On Saturday morning when the sun crept over the mountains, reheating the campground after a chilly night, the campers had breakfast before they had their pick of several stations that taught them even more about camping.
Revelstoke Search and Rescue were at the campground teaching members of the group some of the basics for survival, including the necessities for a camping/hiking kit. Parks Canada also had stations showing the new campers how to plan for a camping or hiking trip, what food to bring and why, and a tutorial on splitting wood, making a fire, and packing a bag.
“This is such an amazing program. I’m so glad that we’ve partnered with Revelstoke National Park,” said Yao.
Yao helped coordinate the roughly 50 participants who signed up for the event. She explained that she’d been one of the campers just a few years prior.
“We’re trying to provide as much opportunity as possible to the newcomers to know about a lot of the basic life skills,” said Yao.
Mitesh Bhalla and Jacqueline Yadav and their son moved to Canada in 2021 from Dubai. They spoke about what the experience was like for them while their son ran around with another young camper snapping pictures on his camera.

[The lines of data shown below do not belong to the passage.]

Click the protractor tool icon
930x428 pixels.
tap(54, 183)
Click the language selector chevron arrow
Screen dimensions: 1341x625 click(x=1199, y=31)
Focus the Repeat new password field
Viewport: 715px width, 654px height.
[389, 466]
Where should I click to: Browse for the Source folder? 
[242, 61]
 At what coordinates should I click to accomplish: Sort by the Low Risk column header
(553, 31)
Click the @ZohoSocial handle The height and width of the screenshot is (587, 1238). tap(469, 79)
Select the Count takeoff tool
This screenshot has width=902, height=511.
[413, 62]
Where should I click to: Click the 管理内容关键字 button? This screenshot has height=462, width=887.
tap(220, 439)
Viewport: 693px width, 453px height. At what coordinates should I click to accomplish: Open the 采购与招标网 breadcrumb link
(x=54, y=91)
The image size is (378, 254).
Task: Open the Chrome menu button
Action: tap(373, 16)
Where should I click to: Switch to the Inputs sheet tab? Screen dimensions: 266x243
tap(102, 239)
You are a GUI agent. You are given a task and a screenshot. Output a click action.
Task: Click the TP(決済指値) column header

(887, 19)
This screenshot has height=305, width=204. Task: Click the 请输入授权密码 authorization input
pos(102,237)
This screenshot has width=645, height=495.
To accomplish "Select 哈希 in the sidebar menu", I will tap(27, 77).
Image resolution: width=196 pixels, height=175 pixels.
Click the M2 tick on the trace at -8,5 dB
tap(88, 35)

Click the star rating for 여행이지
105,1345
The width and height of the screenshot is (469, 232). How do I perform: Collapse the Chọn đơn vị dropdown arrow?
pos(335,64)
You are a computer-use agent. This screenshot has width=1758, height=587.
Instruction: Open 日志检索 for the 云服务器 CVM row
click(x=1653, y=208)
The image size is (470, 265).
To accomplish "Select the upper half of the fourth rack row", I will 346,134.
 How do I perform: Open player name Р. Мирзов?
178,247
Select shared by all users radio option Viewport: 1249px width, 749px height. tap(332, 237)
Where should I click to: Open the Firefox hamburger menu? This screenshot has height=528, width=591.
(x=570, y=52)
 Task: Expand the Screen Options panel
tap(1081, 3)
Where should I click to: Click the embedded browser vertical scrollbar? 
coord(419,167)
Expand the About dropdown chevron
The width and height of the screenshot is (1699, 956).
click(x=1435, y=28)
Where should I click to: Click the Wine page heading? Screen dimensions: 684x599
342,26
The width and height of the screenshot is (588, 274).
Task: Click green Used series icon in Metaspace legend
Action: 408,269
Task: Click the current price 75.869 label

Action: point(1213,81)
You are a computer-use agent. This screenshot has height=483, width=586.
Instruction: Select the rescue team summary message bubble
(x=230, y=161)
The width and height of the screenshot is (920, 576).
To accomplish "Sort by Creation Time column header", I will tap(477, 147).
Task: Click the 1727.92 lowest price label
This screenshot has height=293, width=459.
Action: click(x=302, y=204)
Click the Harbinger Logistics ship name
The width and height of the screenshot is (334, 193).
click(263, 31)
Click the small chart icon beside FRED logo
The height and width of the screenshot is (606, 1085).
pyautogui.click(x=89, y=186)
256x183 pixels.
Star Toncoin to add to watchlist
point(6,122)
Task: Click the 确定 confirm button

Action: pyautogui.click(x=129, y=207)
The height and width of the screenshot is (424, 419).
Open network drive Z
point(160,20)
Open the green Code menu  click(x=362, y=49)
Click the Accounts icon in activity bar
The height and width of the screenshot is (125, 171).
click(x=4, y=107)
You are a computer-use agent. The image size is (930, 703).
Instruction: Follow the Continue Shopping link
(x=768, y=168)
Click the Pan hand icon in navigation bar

“It’s our first-time camping in Canada. And it’s– I would say it’s the best so far,” said Bhalla.
When they arrived in Canada, Yadav and Bhalla faced a tough and foreign environment. Apart from the pandemic that already made life and travel hard, the family arrived during wildfire season.
“We came and there were ashes falling from the sky,” said Yadav.
Bhalla and Yadav used to camp with their son before moving to Canada, but the conditions were very different as they often camped in the desert. The two talked about the autonomy they gained by taking part in the ‘Learn-to-Camp’ program.
“Next time we want to go independent, or with some friends, at least we’re aware of certain things,” commented Yadav, adding “you’re in safe hands right now until you feel you’re ready to do it on your own.”
Baoying Fu, Michael Hsiao, and their daughter Elba were also trying the program for the first time. Fu was also on her first camping trip ever. She spoke about how comforting the support of the staff at the campground was.
“The sessions that they set up, all those workshops that they have, are just really incredible because they’re really informative, and all the staff have been really patient and helpful,” said Fu.
She gave an example of earlier in the morning when they first woke up how they were struggling to start a fire, but with some help and support from National Parks Canada Partnering and Engagement officer, Goldie Rich, helped them out.
Apart from the physical skills that they learned; Fu also touched on the intangible benefits of the program. Fu discussed how colleagues of hers and other Canadians will often discuss camping around this time of year, which she always felts excluded from because she’d never done it.
“I enjoy listening to the conversations, but usually, I’m not part of the conversation,” she said.
Fu said her experience at the camp will help ‘break down that barrier’ for her.
Hsiao echoed some of Fu’s sentiments with his experience at the camp. He found it interesting seeing so many people, many of whom were immigrants, take part.
“Some are here for job opportunities, economic reasons. Some escaping from warfare, some from political persecution. I think this is like a good example of eliminating barriers for immigrants integrating into our society,” said Hsiao.
Hsiao said he felt that the ‘Learn-to-Camp’ program was a great national example of a program that gives immigrants not just a place in the country, but the tools to succeed and feel at home here.
Looking to his daughter, Elba, Hsiao felt that their experience at the camp has started to build a foundation for her, so that when she goes to school and her friends talk about camping, she won’t feel the way her mother did before she got to go.